Despite the growing urbanization of San Antonio, the city was still part of the “Wild West” and Limburger’s saloon was not immune from incidents.  In late July 1908, while his bartender, Charles Artzt, was serving a customer along the hardwood, a drunken man with a gun walked up to the bar and fired point blank at him.  The bullet narrowly missed Artzt's head and shattered a large mirror behind the bar. Before the drunk could fire again the bartender disarmed him and turned him over to the police.

Whether it was this incident or another reason, within a few months Limburger sold the Metropolitan Bar and became proprietor of the Elite Hotel and Bar, shown above.  He disappeared from San Antonio business directories after 1913, dying in September 1823 at the age of 55.  He was buried in St. Johns Lutheran Seminary in San Antonio.  

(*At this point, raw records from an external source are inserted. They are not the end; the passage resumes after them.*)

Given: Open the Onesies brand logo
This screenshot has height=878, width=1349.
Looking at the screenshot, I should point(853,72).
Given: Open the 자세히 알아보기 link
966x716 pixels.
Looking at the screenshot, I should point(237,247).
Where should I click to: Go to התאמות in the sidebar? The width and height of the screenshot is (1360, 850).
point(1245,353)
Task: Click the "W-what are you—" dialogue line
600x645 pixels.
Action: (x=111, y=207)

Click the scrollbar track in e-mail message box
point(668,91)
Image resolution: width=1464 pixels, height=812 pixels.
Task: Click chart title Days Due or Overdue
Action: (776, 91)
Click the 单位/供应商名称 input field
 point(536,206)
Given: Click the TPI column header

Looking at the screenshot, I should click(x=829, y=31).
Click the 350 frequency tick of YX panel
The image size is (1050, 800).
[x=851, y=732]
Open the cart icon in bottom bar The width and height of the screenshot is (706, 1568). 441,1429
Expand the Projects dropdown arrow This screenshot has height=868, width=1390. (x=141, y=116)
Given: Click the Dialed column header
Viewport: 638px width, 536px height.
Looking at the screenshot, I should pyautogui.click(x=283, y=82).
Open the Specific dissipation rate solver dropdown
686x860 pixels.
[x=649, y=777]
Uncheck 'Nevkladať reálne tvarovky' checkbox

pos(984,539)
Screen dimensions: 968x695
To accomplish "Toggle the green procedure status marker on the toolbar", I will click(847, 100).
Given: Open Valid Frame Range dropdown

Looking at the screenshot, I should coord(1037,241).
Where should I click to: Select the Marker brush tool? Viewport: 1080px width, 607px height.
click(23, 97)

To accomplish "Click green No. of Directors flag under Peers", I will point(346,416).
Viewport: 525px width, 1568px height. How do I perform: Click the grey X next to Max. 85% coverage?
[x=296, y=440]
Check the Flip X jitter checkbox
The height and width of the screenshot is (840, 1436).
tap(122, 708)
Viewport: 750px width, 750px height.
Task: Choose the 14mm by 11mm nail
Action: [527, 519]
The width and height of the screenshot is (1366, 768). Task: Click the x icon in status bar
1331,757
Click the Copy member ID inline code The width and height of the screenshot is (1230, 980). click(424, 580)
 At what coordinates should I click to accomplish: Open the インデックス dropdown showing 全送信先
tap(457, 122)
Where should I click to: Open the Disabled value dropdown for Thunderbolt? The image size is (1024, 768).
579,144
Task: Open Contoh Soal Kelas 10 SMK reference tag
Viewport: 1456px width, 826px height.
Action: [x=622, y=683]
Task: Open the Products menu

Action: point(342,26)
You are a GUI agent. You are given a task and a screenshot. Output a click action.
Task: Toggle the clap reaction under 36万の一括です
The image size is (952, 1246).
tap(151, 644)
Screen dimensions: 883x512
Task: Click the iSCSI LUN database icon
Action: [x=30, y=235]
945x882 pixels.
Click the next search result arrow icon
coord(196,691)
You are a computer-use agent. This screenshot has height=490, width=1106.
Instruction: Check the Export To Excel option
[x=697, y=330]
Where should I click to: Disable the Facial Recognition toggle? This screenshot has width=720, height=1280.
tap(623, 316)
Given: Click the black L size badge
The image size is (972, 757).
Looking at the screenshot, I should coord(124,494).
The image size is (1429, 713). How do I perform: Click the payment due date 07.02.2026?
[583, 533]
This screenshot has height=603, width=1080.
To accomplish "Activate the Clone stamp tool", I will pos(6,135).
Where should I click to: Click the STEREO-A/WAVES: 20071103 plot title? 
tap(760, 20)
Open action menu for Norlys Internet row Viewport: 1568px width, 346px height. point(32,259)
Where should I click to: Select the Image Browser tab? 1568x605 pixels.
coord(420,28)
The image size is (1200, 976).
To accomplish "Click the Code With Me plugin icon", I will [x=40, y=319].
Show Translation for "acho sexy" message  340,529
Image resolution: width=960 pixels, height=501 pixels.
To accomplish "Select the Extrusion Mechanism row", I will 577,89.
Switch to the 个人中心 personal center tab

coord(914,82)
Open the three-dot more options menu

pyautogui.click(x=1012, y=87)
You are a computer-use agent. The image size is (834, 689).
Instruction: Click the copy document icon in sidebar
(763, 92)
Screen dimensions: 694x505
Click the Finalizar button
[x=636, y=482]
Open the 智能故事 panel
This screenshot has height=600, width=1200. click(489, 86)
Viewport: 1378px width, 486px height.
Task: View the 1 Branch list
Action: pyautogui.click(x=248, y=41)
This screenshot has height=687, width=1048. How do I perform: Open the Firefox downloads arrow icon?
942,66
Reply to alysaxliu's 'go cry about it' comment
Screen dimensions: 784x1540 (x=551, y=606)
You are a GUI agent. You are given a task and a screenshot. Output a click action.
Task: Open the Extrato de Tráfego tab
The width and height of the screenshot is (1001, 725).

Losing the $1,000 did not daunt Dr. Peacock.  His Academy was chartered in 1904 and became one of the first Junior-ROTC schools recognized by the Department of War.  Later staff would include future President Dwight D. Eisenhower.  When it closed in 1973, Peacock Military Academy was nationally recognized as the "West Point of Texas" and had graduated over 15,000 cadets, many of whom served and commanded in World War II, the Korean Conflict, and the Vietnam War.  Dr. Peacock died in 1926.


Note:  As frequently occurs, this post was triggered by a single bottle for sale on an internet site.  In looking into the background of August Limburger, the whiskey man who produced the mini-jug, I came across the 1902 incident with Dr. Peacock.  Two principal sources were the Wikipedia entry on Peacock Academy and a Texas Supreme Court document on the case of Peacock v. Limburger.